The rest of Super Roots 10 is comprised of “Super Rooy,” thirty-seven seconds of John Cage-like silence and almost inaudible bass rumble that act as an introduction to the album, and four remixes of “Ant 10.” Japanese DJ Altz contributes two remixes that stay fairly true to the original, but with an emphasis placed on pitch and rhythmic manipulation of the piece’s vocal shouts and new but subtle synth coloring. DJ Finger Hat shaves the piece down to just over five minutes and places it before a backdrop of bouncing contrapuntal keyboard and shimmering electro textures. The strongest remix comes from Scandinavian DJ Lindstrom, who reinvents the piece as an infectious and exhilarating funk disco number almost unrecognizable from the original. A rollercoaster ride of funky clavichord, antiphonal keyboard hits, and distorted post-rock synth figures, Lindstrom’s contribution stands as well as a stand-alone original as it does a reinterpretation and illustrates inventive remixing at its best.

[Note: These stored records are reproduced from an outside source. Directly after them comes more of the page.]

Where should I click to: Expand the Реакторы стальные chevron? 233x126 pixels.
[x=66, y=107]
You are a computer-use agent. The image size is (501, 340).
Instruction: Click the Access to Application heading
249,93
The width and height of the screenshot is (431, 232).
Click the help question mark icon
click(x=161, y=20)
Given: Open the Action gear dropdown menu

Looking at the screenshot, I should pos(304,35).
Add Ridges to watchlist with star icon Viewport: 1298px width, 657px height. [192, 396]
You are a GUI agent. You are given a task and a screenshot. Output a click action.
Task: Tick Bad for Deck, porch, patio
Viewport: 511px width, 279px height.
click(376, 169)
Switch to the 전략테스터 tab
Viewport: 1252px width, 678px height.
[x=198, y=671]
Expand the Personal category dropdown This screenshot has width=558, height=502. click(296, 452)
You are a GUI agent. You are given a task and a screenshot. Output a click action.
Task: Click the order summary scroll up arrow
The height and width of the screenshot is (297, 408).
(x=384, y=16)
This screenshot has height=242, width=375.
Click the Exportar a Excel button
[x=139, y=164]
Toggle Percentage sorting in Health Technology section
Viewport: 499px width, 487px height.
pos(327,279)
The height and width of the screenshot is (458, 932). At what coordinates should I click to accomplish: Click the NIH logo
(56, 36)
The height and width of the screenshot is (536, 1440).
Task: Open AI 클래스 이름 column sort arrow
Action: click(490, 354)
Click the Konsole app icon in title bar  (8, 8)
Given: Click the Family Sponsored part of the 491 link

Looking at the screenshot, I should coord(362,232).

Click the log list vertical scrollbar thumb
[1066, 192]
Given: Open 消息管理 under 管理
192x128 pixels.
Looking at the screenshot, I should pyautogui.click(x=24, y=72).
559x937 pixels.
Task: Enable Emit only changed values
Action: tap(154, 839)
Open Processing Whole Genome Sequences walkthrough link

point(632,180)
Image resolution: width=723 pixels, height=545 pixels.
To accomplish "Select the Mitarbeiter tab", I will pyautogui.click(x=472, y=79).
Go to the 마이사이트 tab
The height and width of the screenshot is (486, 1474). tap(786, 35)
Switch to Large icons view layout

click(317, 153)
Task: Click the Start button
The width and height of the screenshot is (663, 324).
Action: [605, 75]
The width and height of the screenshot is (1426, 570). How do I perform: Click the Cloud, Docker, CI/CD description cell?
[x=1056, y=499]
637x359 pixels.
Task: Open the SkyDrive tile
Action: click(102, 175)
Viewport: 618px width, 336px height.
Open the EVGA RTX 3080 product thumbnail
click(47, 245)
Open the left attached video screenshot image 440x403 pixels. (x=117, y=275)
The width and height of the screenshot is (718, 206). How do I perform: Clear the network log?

While listening to five versions of the same song is a bit exhausting, Super Roots 10 is a fantastic and surprisingly varied listen that illuminates the oft abstract and inaccessible Boredoms through a prism of intense dance-y and uplifting interpretations. That “Ant 10” is strong enough to support so many innovative remixes while standing alone so strongly is a testament to the band’s influence and unique ability to marry experimental tendencies with crowd-pleasing dance music.